(Problem details): Return all lines below containing the word "sidebar".

Collected data entries:
——————

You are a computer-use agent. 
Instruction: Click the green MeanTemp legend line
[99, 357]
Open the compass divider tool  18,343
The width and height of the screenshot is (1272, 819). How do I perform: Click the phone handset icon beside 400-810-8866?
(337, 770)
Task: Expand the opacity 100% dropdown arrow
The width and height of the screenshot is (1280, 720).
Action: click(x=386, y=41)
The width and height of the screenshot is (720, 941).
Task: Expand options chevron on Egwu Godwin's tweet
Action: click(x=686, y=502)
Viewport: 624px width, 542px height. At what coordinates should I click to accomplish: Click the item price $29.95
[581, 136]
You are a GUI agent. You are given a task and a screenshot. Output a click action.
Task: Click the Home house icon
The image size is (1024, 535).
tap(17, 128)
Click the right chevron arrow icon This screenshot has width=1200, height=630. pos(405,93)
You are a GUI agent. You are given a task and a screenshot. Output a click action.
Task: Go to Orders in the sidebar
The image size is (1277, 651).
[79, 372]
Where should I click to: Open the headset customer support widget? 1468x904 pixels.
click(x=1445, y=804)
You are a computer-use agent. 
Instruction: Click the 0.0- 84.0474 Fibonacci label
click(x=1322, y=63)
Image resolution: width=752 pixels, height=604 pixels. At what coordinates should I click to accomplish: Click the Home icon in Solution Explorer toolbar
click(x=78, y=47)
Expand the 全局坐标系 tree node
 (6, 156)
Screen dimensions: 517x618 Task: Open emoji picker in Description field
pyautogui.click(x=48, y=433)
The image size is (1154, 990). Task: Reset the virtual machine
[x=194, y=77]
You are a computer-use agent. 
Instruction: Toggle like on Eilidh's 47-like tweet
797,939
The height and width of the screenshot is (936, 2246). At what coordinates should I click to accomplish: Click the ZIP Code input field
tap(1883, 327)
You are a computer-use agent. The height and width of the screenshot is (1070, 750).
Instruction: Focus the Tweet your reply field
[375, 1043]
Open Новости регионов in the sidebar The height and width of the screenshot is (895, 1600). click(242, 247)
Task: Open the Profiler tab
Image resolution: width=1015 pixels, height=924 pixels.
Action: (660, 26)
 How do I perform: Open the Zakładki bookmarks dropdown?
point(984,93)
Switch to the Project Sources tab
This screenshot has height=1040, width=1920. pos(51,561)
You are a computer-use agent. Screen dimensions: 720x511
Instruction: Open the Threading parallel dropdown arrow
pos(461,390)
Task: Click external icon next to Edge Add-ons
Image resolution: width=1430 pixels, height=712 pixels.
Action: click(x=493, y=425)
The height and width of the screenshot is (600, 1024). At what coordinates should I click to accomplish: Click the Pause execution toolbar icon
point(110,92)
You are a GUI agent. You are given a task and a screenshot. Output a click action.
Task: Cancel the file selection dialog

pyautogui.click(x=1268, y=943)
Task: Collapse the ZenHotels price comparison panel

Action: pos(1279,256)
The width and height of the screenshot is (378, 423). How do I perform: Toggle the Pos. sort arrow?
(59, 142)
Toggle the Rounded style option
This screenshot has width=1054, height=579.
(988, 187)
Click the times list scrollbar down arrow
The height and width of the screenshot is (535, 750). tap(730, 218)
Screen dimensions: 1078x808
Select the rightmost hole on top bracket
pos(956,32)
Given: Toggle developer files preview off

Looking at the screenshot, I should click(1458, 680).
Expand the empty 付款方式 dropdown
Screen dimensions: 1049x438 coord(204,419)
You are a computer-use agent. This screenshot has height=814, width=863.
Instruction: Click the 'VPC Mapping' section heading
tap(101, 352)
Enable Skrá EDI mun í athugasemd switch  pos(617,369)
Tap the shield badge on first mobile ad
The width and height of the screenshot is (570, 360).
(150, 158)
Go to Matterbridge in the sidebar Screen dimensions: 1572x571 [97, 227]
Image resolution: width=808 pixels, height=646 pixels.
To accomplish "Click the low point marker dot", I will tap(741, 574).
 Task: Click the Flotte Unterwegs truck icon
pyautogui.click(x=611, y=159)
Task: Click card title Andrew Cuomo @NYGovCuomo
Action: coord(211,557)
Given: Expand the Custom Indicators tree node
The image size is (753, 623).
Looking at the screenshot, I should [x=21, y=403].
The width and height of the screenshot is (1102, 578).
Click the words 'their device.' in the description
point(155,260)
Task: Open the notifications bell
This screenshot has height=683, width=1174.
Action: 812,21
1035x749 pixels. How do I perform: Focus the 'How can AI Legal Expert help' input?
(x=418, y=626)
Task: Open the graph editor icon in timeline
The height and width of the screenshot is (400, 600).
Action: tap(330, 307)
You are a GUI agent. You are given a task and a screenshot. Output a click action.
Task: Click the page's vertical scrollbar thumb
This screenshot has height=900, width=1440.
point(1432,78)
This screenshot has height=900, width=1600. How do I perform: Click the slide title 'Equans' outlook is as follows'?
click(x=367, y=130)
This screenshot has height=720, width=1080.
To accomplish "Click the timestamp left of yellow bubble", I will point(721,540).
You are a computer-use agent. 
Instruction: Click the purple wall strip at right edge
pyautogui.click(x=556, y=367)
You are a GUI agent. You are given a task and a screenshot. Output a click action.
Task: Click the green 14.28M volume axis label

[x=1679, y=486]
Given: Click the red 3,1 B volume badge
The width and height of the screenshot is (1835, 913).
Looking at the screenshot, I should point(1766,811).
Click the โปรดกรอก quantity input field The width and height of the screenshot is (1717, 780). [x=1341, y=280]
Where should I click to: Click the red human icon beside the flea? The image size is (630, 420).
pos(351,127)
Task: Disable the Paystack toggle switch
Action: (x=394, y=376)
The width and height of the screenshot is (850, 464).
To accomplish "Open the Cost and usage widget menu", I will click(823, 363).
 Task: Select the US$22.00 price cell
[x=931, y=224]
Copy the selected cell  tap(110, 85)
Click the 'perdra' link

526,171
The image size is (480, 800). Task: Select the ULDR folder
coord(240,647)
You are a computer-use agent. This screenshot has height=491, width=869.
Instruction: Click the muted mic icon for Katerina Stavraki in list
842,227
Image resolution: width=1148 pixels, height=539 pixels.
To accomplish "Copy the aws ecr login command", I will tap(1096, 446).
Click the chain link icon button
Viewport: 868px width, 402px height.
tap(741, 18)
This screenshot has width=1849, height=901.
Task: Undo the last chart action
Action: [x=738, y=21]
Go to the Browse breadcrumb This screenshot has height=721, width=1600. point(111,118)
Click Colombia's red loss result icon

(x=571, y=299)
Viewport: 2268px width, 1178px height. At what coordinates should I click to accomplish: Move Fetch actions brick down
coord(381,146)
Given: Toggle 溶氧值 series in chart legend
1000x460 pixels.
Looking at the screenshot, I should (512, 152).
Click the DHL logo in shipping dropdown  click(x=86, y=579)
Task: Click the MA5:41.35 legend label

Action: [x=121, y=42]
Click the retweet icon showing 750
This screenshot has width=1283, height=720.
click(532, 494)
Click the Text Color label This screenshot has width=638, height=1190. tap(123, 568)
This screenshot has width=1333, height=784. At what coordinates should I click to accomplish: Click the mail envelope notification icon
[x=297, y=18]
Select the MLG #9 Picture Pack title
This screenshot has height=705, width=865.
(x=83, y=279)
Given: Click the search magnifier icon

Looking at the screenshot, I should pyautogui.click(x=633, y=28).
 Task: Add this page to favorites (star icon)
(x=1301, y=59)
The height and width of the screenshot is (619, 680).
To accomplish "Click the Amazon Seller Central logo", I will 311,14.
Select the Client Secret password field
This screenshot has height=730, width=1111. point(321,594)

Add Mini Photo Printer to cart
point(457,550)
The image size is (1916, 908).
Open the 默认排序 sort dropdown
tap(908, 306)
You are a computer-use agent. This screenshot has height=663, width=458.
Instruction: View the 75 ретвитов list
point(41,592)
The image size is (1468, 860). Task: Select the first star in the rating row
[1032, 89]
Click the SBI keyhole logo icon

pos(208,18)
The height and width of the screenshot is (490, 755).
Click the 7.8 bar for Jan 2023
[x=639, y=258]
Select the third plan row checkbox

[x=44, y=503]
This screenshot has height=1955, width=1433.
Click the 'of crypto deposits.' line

——————

(Completed task):
Task: Go to Orders in the sidebar
Open Новости регионов in the sidebar The height and width of the screenshot is (895, 1600). click(242, 247)
Go to Matterbridge in the sidebar Screen dimensions: 1572x571 [97, 227]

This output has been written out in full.